Biomni’s architecture is split into two layers: a mapped environment of biomedical tools and databases (Biomni-E1), and a generalist agent framework (Biomni-A1) that dynamically composes workflows across genomics, drug discovery, rare diseases, and molecular biology. This allows researchers to issue natural language queries that trigger end-to-end literature analysis, data integration, and interpretation.
Benchmarking AI Search Against Traditional Tools
In comparative testing, conducted by Biomni, Consensus was evaluated against other search methods using the query: “Find papers published in 2023–2024 comparing prime editing versus base editing efficiency for correcting point mutations in the CFTR gene.” Consensus retrieved 22 relevant papers in 6 seconds. By comparison, Google Scholar surfaced 1 paper in 2 seconds, PubMed failed to return any relevant results after multiple attempts, and arXiv produced 20 largely unrelated papers with minimal biological relevance. Claude’s advanced web search returned 16 papers in 35 seconds. Consensus results were delivered in structured form with abstracts, making downstream interpretation faster.
Case Study: Variant Mechanism Interpretation
In one test, Biomni was asked to explore the single nucleotide polymorphism rs2227982 in the PDCD1 gene. The task involved mapping its molecular function, reviewing disease associations, and assessing its potential as a biomarker for immunotherapy response.
To generate the analysis, the agent combined queries across genomic databases, literature on protein function, population frequency datasets, and clinical trial records. It integrated findings on how the variant alters PD-1 signaling, its frequency across different populations, and its reported links to autoimmune disorders, cancer, and checkpoint inhibitor therapy outcomes.

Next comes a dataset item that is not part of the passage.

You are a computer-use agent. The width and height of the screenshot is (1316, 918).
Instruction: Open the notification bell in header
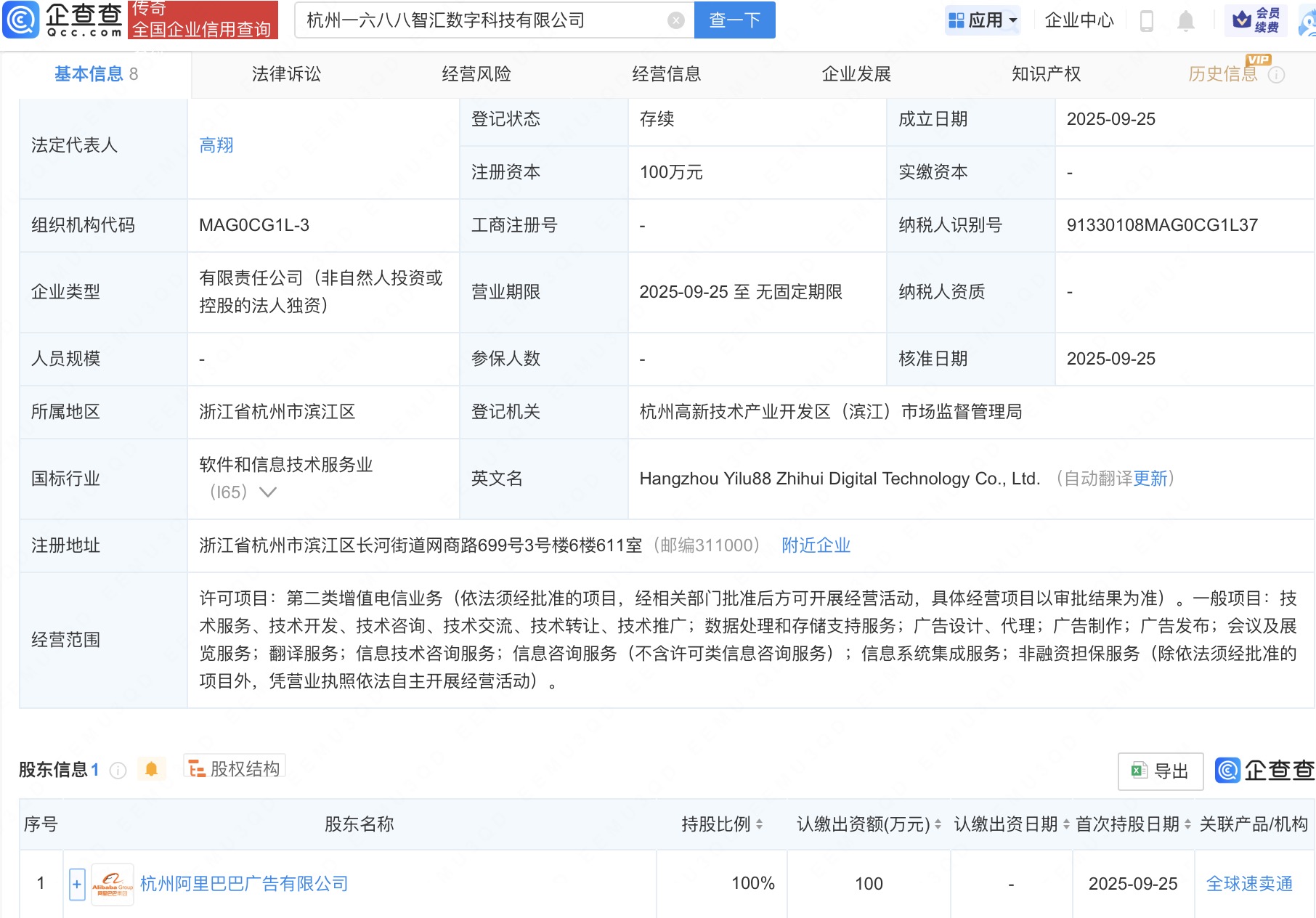(x=1185, y=21)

The structured summary below illustrates the output Biomni produced:

Image credit: Case Study 2: Variant Mechanism Interpretation
The results were assembled from a range of functional studies, genetic association papers, and clinical trial reports, all of which are listed in the supporting literature here.
Biomni remains open source, with resources including the web interface, source code on GitHub, and a published paper describing the underlying framework. Consensus is accessible through a tiered subscription model with a free to use version. The integration is designed to reduce the time spent on manual literature review, shifting the focus back to experimental design and hypothesis generation.